Susan Leafe the Director of Reform has written: “I have lost count of the number of times conservatives have been asked to trust that we can flourish in the Church of England, but without solid evidence that there is an equal future for conservatives in the Church of England (beyond that of dhimmitude) it becomes harder and harder to convince talented young men and women to offer themselves to serve in this denomination or to persuade congregations to continue to finance the work.”
It is now not only the Catholic supporters of Bishop North’s theology of ordination who are distressed. Many women priests are also upset. The Rev Jules Middleton a priest in Chichester Diocese where the Bishop, Martin Warner, takes the same stance as Bishop North: ‘I, as an ordained woman want to publically say that I am appalled at the way +Philip has been treated and sad that he has felt the need to step aside, which can only be due to the recent and public objections – how is this in any way enabling mutual flourishing?’
Questions must be asked. Bishop North was clearly intimidated and bullied. His resignation statement speaks of “highly individualised attacks on me.” Such bullying had already persuaded him to withdraw from being nominated to the suffragan see of Whitby in 2012. Did the bullies smell blood and decide to go for the jugular in 2017, to prevent a man widely recognised as being a gifted minister of the gospel with long experience in some of the most deprived urban parishes in England, from becoming a diocesan Bishop?
We must assume that his Archbishop, the Archbishop of York will have tried to encourage him to weather the storm. Being a single man Bishop North will have needed the support of friends and colleagues. But given that this campaign against him was well-organised within and beyond the Diocese of Sheffield, did the Archbishops of York and Canterbury, the ultimate guarantors of those vows, consider calling in its leaders, listening to their concerns, and as any Prime Minister would have done in other circumstances, making it clear to them that if they cannot accept the policy of the Church of England they should consider their position? And if not, why not?
This will not stop here. The Bishop of Maidstone writes: “if it (the concept of mutual flourishing) is to survive as our governing motif, then urgent action will be needed to demonstrate its effectiveness. In the absence of such action, we will simply have given in to those who hounded Philip North out of office.”

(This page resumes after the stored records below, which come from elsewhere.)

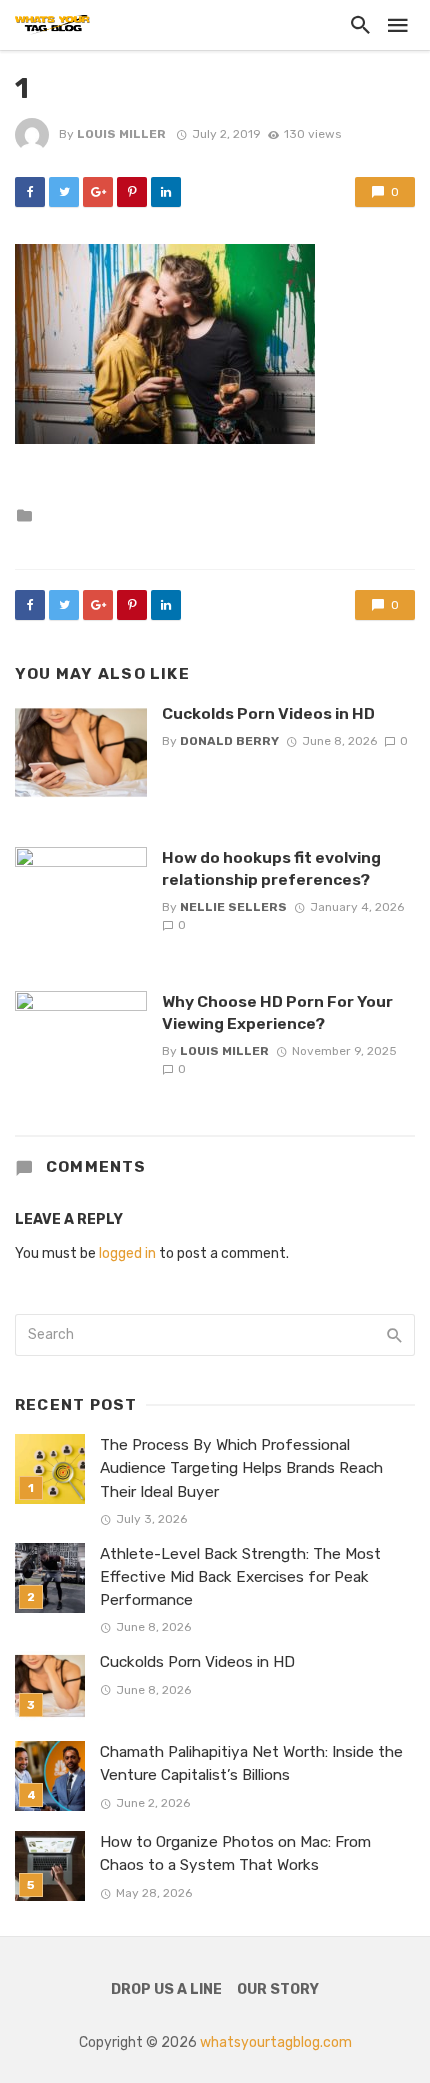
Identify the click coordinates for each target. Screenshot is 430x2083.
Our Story (278, 1989)
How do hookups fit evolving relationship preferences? (271, 868)
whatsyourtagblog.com (276, 2042)
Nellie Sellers (233, 907)
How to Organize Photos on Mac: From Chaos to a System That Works (235, 1853)
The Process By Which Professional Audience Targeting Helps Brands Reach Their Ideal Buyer (241, 1468)
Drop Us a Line (166, 1989)
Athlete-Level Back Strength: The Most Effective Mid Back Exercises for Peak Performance (240, 1577)
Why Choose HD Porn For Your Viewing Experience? (277, 1012)
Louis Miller (121, 134)
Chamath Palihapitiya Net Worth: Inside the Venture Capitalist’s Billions (251, 1763)
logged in (127, 1253)
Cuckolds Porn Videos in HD (268, 713)
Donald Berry (229, 741)
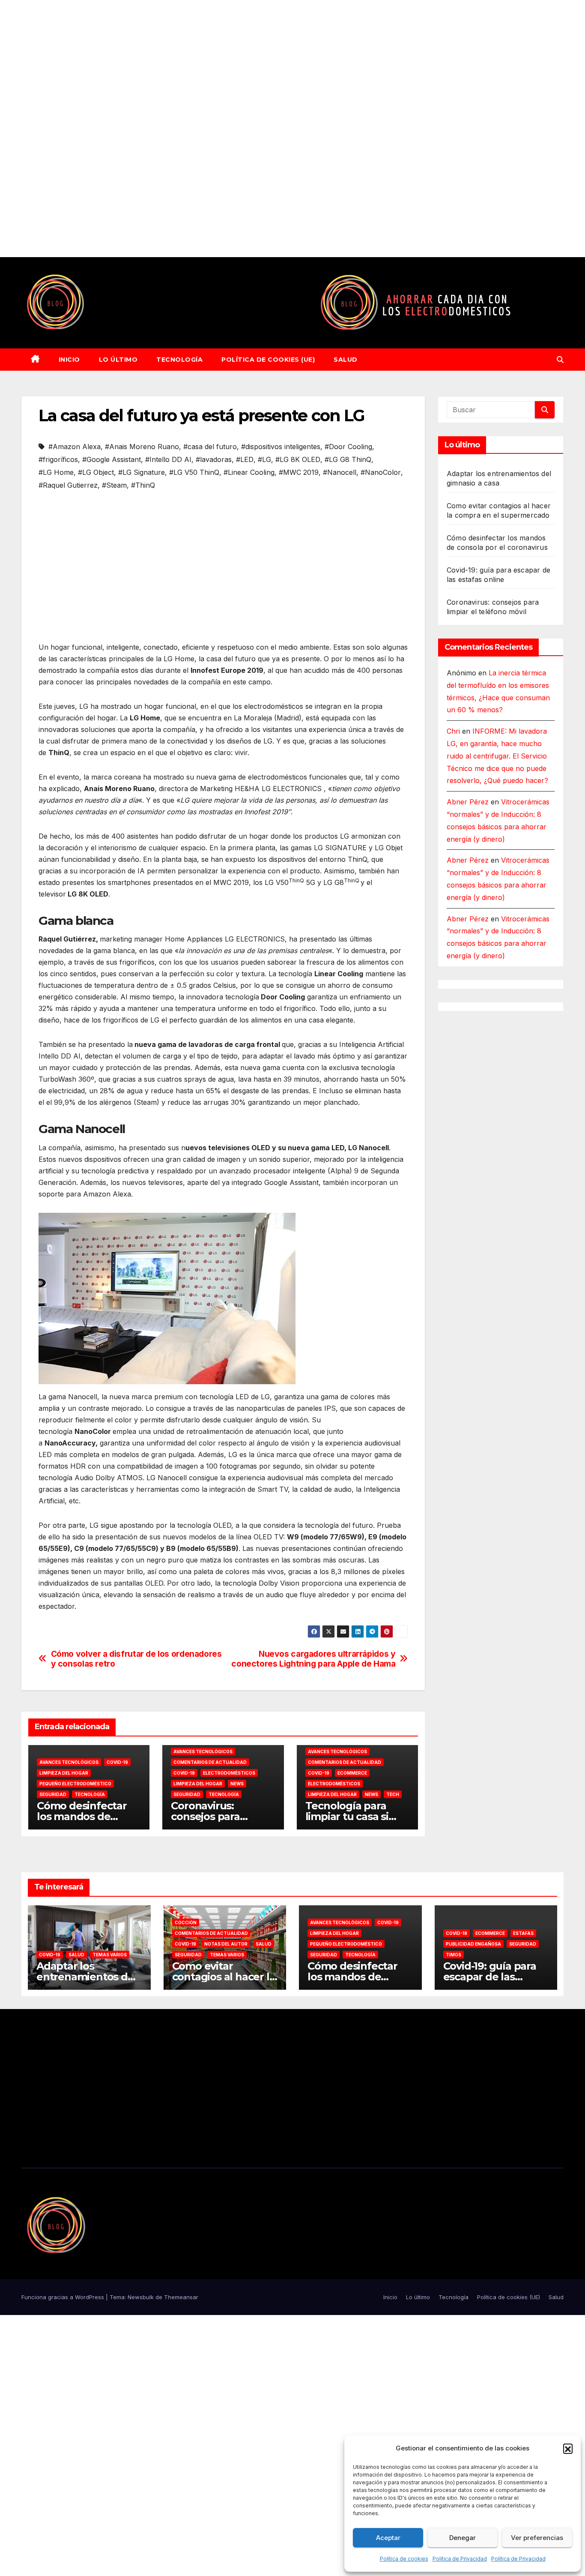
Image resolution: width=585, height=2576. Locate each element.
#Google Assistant (111, 459)
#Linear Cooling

One blogger states: “There can now be no radically inclusive formula of words, no guiding principles, no memorandum of agreement or synodical ‘fudge’ by which those Anglicans who oppose the creation of some sort of liturgical same-sex blessing (proto-marriage), and those who advocate it as a fundamental equality or Christian social justice, can coexist in the Church of England. The hounding of Philip North from the Bishopric of Sheffield has put paid to all carefully-crafted yarns of mutual flourishing and rose-tinted via-media tolerance: mob rule has supplanted synodical governance; bullying and hounding have usurped reason, vocation and love.”
Once vows are broken, trust is very difficult to restore.